Par ailleurs, l’invasion russe de l’Ukraine a déclenché une crise humanitaire, forçant près de 4,8 millions de réfugiés à quitter l’Ukraine au 15 avril 2022. Bien que moins importante, la guerre a également provoqué une vague de migration en provenance du Bélarus et de la Russie ; cependant, aucun des deux gouvernements n'a encore fourni de statistiques officielles sur les chiffres exacts. acteur malveillant ont déjà commencé à exploiter la crise des réfugiés et les migrations pour lancer une forme modifiée de « fraude aux voyages », fournissant un autre exemple de la façon dont les cybercriminels adaptent leurs schémas de fraude à l'évolution des circonstances.
La fraude aux voyages désigne un système frauduleux où des cybercriminels gèrent de fausses « agences de voyages » dans lesquelles ils utilisent des cartes de paiement compromises pour acheter des vols, des hôtels et des excursions de loisirs, puis les commercialisent comme des offres légitimes et à prix réduits. Face à la baisse prévue des voyages à l'étranger des Russes en raison de la crise économique et de la fermeture de l'espace aérien, ces acteurs redéfinissent leurs « agences de voyages » comme des options de réduction pour le logement et les biens dans les pays européens à destination des réfugiés et migrants russophones. Comme le montrent les images ci-dessous, les acteurs gèrent leurs « agences » via des plateformes comme Telegram qui ne sont pas nécessairement de nature criminelle, ce qui leur permet d'attirer des clients ayant besoin de services abordables mais qui ne réalisent pas que les offres font en fait partie d'une escroquerie.
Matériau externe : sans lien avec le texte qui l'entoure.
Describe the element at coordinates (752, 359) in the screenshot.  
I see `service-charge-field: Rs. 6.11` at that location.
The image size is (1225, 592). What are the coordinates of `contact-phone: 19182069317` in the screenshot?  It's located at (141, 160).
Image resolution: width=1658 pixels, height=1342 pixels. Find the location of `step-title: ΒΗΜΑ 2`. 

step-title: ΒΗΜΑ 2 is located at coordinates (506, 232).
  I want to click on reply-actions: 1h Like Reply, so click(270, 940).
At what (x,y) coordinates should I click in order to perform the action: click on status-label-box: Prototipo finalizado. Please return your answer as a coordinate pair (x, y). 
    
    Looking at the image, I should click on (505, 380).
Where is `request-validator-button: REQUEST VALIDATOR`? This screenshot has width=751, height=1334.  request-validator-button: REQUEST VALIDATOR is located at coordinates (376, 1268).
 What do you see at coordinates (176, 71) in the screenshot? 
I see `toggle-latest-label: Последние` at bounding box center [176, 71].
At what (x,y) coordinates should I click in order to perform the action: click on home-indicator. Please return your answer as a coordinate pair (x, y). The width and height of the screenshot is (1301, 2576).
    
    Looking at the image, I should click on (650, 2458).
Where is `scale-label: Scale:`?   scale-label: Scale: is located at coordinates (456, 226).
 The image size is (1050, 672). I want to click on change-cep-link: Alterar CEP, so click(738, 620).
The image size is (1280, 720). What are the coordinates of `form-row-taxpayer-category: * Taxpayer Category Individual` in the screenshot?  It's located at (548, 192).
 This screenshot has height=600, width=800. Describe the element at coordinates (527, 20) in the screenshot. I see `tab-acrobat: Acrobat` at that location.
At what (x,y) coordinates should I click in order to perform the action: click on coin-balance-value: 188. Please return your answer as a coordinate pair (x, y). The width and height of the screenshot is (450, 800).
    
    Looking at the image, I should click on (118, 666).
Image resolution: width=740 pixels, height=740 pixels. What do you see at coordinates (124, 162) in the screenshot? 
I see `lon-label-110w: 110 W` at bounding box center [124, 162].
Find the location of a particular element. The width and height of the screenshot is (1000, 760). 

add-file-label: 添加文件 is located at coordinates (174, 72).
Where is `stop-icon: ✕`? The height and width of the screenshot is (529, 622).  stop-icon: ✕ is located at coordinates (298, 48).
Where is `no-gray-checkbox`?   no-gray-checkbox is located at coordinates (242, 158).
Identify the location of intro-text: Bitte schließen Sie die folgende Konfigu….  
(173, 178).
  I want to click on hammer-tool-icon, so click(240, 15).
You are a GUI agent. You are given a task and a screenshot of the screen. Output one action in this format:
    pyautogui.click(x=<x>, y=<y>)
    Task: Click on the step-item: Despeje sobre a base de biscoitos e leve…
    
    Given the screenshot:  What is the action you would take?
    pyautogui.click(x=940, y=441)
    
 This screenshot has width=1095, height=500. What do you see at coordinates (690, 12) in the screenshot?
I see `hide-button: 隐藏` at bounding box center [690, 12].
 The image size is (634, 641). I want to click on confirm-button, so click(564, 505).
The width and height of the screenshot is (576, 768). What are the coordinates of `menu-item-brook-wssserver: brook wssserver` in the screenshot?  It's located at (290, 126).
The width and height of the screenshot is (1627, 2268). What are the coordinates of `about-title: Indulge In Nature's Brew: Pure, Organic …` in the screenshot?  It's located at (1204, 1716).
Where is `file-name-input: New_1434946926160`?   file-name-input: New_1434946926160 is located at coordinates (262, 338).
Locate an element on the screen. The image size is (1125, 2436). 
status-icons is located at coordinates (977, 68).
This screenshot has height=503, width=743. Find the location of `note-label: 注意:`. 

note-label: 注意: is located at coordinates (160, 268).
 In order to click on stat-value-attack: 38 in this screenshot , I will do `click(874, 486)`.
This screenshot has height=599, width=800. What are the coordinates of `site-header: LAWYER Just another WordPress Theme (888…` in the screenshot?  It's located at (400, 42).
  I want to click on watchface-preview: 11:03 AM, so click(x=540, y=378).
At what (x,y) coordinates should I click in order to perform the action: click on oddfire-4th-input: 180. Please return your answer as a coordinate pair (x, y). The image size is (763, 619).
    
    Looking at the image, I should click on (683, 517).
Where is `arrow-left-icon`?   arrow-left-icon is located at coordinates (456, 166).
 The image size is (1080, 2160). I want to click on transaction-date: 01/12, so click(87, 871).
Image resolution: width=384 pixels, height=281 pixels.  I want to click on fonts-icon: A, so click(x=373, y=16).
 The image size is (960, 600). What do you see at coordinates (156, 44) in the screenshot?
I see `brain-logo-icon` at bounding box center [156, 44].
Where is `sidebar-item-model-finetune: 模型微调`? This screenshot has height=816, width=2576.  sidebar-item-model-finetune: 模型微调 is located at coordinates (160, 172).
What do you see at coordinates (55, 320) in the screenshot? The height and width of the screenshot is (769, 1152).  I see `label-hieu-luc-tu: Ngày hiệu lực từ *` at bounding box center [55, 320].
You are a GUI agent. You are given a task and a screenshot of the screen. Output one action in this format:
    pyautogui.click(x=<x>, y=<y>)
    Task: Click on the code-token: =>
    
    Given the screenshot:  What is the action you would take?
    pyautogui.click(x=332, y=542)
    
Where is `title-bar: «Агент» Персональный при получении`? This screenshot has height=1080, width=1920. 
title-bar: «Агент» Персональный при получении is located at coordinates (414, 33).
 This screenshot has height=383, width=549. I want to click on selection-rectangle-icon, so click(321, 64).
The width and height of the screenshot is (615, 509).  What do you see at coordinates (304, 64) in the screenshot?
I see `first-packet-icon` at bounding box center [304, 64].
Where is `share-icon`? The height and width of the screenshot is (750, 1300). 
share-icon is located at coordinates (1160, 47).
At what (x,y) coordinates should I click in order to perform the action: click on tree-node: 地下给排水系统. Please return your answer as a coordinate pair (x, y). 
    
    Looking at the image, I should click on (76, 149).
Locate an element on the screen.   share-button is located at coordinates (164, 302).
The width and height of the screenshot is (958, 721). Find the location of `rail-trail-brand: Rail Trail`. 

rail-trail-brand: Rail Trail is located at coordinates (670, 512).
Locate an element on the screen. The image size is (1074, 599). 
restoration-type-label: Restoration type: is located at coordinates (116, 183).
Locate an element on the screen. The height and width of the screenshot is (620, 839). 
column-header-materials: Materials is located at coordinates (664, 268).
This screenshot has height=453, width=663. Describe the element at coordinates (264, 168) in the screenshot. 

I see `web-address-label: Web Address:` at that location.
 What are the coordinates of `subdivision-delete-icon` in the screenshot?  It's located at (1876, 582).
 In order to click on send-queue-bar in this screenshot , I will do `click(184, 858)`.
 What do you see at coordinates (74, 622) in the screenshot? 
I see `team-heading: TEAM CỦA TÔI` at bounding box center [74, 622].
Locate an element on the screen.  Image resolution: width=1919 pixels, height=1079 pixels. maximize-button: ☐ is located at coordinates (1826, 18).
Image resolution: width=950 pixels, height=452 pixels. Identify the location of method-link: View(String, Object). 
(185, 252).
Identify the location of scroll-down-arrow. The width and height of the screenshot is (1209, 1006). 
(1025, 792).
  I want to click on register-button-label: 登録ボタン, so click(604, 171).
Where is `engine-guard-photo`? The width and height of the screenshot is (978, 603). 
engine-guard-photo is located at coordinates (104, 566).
Au-delà de la forme modifiée de la fraude voyageuse, les analystes ont également observé dark web acteur malveillant adapter leurs systèmes de phishing en lançant de faux sites de dons exploitant des individus souhaitant soutenir l’Ukraine. Les cybercriminels gèrent généralement deux types de faux sites de commerce électronique (ou dans ce cas, de dons) : les versions moins sophistiquées ne volent que les données de cartes de paiement, tandis que les versions plus avancées sont liées à des comptes marchands sous le contrôle des cybercriminels, leur permettant de stocker les fonds et de collecter les données des cartes de paiement pour les vendre ultérieurement sur les places de marché du dark web.
Outlook
Tous les facteurs techniques, politiques et socio-économiques abordés dans ce rapport, ainsi que la probabilité d’issues issues des conditions générées par ces facteurs, dépendent fortement du cours de la guerre de la Russie en Ukraine et de la réponse de la communauté internationale et des entreprises privées. Cependant, même en cas de paix en Ukraine, une relation très conflictuelle entre la Russie et l’Occident resterait probable sur une longue période, tandis qu’un allègement des sanctions serait peu susceptible de provoquer immédiatement une relance de l’économie russe, notamment dans le contexte de la nationalisation potentielle par la Russie des biens d’entreprises étrangères et de l’approbation de vols économiques. Dans ces scénarios, les conditions favorables à l’indifférence du gouvernement russe ou au soutien à la cybercriminalité ainsi qu’à l’implication accrue de la population russe dans la cybercriminalité resteraient en place, augmentant ainsi la probabilité d’une activité accrue de carding de la part de acteur malveillantbasés en Russie.